In this blog post, we’ll explore a practical approach to ensure the accuracy of file counts before they’re ingested into Snowflake. In current scenario the source system sends data files to a UNIX environment, which is then utilized by downstream systems. Planning to leverage Snowflake capabilities, Business wants to develop a POC where the same File has to be consumed inside the Snowflake. Primarily on to UNIX machine, the source team intends to upload the file to an AWS S3 bucket and the UNIX machine respectively. The source file is accompanied by control files that store the file name and its corresponding count. Before proceeding with the ingestion process from AWS into Snowflake, it’s crucial to establish a validation mechanism. This mechanism verifies whether the count of records in the data file aligns with the count specified in the control file. If the counts match, the file is considered authentic.
Furthermore, our process will establish a connection with Snowflake’s SQL and execute the insertion process, ensuring the data seamlessly enters Snowflake’s environment. One interesting aspect to consider is the dynamic nature of the source files. These files’ metadata can change over time due to business requirements. These feed files are generated using SQL Server, and modifications to the SQL Server table could alter the file’s structure. As a result, the files copied to AWS and the UNIX machine can exhibit varying structures.

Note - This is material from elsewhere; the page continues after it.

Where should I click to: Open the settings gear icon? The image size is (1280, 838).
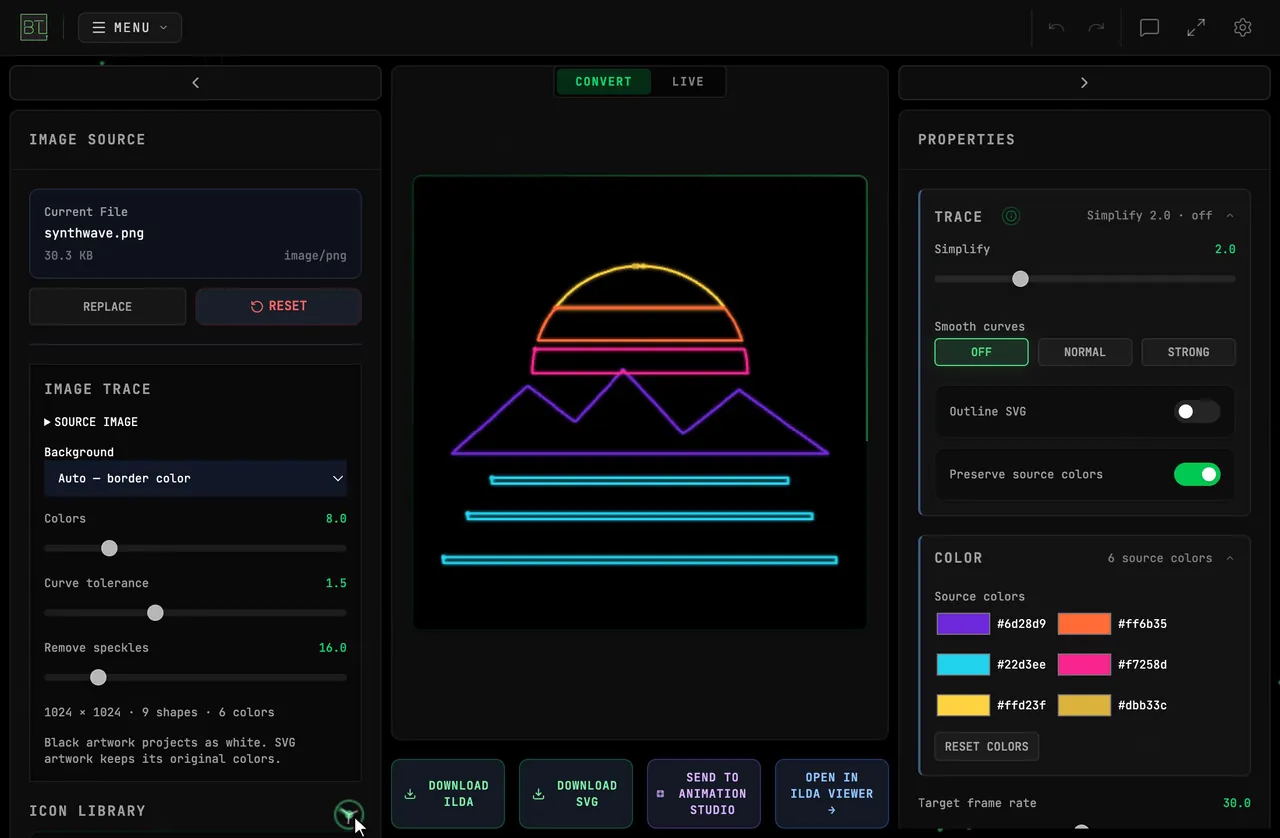(x=1243, y=28)
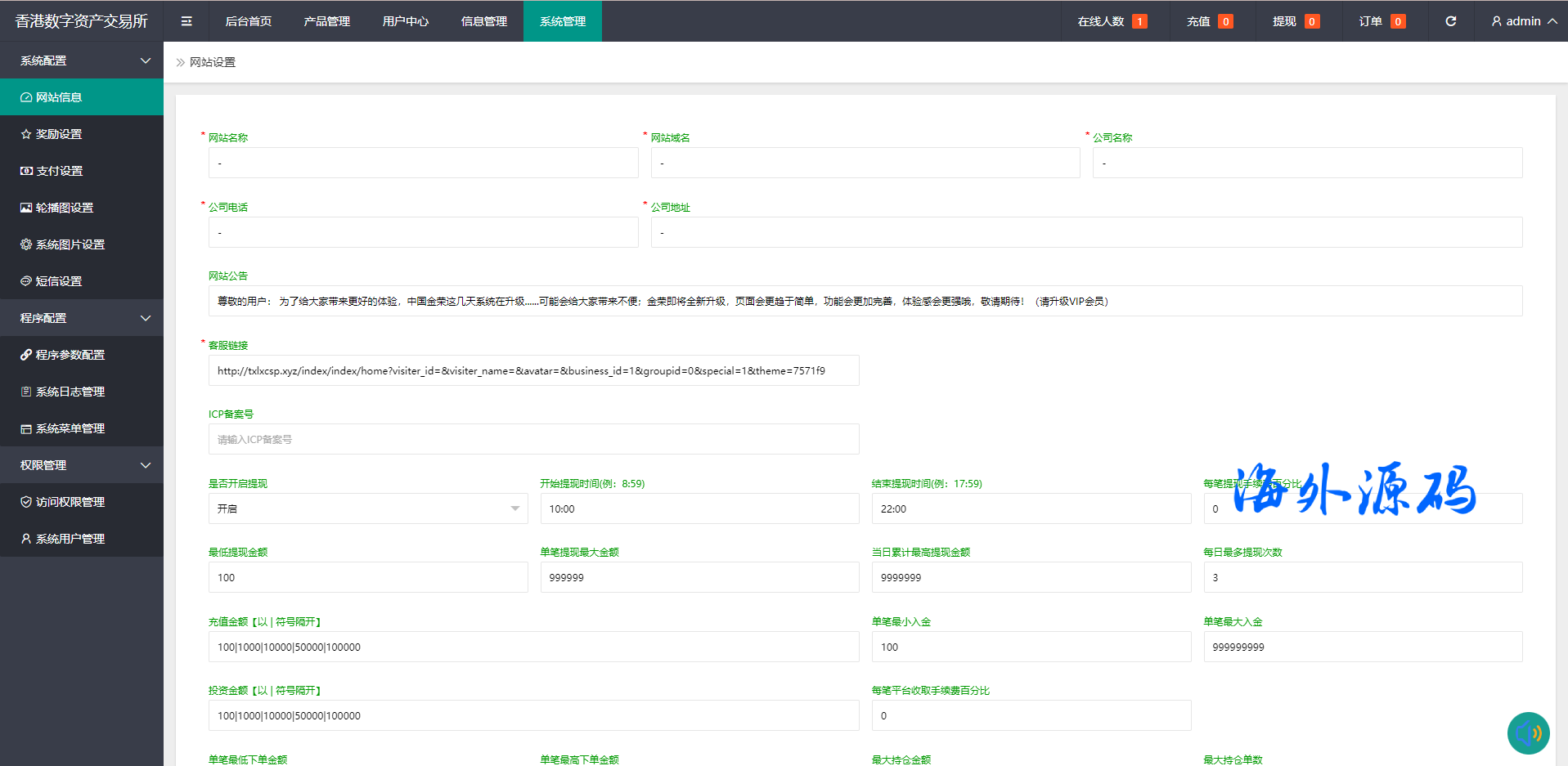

Hence our process needs to be adaptive and capable of automatically inferring the schema changes in the dynamic files.
So finally the below technical flow has to be implement:
- A sql file contains Snowflake Create table and COPY commands.
- Sql File is using INFER_SCHEMA for CSV file. Earlier INFER_SCHEMA was applicable to Parquet or ORC but now this can be use to determine the Dynamic meta structure of CSV file.
- A shell script to connect with SNOWSQL.
- Will see how we can connect to the SNOWSQL inside the shell script which in turn call the.sql file created in earlier step.
- Develop a UNIX script to validate the File count.
- This is the main script which validates the count of feed file with control file count, If it matches only then it connects to SNOWSQL and execute the .sql file we created in above steps.
Steps on UNIX: Launch an EC2 Linux machine on AWS cloud and install the SNOWSQL on machine.
- wget https://sfc-repo.snowflakecomputing.com/snowsql/bootstrap/1.2/linux_x86_64/snowflake-snowsql-1.2.21-1.x86_64.rpm
- sudo rpm -ivh snowflake-snowsql-1.2.21-1.x86_64.rpm
- once installed, verify the installation by checking the version of SnowSQL.
- Create directory on UNIX:
- Create inferschema.sql file to have the INFER_SCHEMA commands and COPY commands.
- Develop a shell script connect_snowflake.sh file which will connect to SNOWSQL and call above inferschema.sql file.
- Source team has placed the feed file along with the ctl file.
- Observe the content inside the ctl file: It has a feed file name and counts in the file.
- Observe the record count in the Feed file, currently, it is showing 52 (inclusive header).
- So our script we will validate the file count excluding the header.
- Develop the Master_Script_Check_Snowflake_Connect.sh which will validate the count and if I matches then trigger the connect_snowflake.sh
- Execute the Script and verify the output.
- Snowflake output:
- Now with negative testing.
- I have modified the ctl file with record count 42.